[start]

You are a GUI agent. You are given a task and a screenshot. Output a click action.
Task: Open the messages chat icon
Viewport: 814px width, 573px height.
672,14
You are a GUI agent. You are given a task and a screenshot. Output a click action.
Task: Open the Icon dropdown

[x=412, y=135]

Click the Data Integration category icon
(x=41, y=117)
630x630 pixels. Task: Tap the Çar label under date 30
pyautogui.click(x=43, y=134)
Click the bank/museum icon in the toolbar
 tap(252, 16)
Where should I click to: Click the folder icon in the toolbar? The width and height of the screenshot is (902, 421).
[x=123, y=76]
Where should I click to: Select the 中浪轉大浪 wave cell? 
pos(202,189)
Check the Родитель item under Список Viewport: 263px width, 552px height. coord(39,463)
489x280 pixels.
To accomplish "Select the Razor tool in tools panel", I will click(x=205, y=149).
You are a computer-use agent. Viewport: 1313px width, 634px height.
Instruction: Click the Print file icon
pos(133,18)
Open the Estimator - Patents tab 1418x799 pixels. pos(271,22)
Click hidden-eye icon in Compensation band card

[end]

» **SHORT TASK**: Reproduce the listing above word for word, beginning with the line that contains "630x630 pixels. Task: Tap" and stopping after the line that contains "pos(133,18)".

» **REPLY**:
630x630 pixels. Task: Tap the Çar label under date 30
pyautogui.click(x=43, y=134)
Click the bank/museum icon in the toolbar
 tap(252, 16)
Where should I click to: Click the folder icon in the toolbar? The width and height of the screenshot is (902, 421).
[x=123, y=76]
Where should I click to: Select the 中浪轉大浪 wave cell? 
pos(202,189)
Check the Родитель item under Список Viewport: 263px width, 552px height. coord(39,463)
489x280 pixels.
To accomplish "Select the Razor tool in tools panel", I will click(x=205, y=149).
You are a computer-use agent. Viewport: 1313px width, 634px height.
Instruction: Click the Print file icon
pos(133,18)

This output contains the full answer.